While these descriptive findings are encouraging, they need to be interpreted with caution given the small sample size, potential bias among participants, and need for replication. Furthermore, this educational case report is the first use of the BABS as an evaluation measure. In the past, it has been used to explore the dimensionality of the model, so no pre- and post-intervention comparisons can be drawn with other professions.
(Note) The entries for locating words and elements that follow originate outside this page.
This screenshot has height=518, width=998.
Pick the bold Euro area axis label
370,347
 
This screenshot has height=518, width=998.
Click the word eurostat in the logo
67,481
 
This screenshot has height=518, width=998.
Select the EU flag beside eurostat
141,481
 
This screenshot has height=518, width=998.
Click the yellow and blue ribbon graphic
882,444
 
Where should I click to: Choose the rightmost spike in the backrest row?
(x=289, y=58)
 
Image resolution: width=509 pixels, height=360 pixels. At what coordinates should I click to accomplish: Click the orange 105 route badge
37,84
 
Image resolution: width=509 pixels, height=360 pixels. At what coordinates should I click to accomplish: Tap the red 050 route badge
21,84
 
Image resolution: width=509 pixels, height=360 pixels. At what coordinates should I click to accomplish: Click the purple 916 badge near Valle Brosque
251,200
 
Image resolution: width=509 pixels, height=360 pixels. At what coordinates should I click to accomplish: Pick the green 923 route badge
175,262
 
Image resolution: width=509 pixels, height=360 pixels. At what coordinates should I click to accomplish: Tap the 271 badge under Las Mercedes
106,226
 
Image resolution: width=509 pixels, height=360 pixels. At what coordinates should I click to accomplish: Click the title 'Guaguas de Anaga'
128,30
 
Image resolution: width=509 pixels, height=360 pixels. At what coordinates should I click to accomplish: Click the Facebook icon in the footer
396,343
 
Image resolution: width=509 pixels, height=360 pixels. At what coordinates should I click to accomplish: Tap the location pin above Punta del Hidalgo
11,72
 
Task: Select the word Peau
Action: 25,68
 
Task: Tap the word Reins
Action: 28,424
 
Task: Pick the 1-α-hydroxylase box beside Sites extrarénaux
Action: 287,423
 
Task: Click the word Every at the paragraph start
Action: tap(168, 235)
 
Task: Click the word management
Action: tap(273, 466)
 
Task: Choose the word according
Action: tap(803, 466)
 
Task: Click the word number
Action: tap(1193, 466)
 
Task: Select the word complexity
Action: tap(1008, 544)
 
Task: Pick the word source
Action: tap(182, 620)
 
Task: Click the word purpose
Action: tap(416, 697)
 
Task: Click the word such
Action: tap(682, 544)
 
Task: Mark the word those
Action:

Despite these limitations, future educational interventions may build upon this initial effort to present a model of broaching that can be used to improve residents’ comfort and skills with directly addressing racial, ethnic, and cultural issues with patients.

Recognizing the benefits of this seminar, we are committed to its ongoing integration within our training programs. It is critically important that physicians develop skills to engage in meaningful conversations with diverse patients about their lived experience and its impact on their health care. Educational efforts that foster cultural sensitivity, humility, and respect can be used to strengthen skills and foster more robust therapeutic alliances.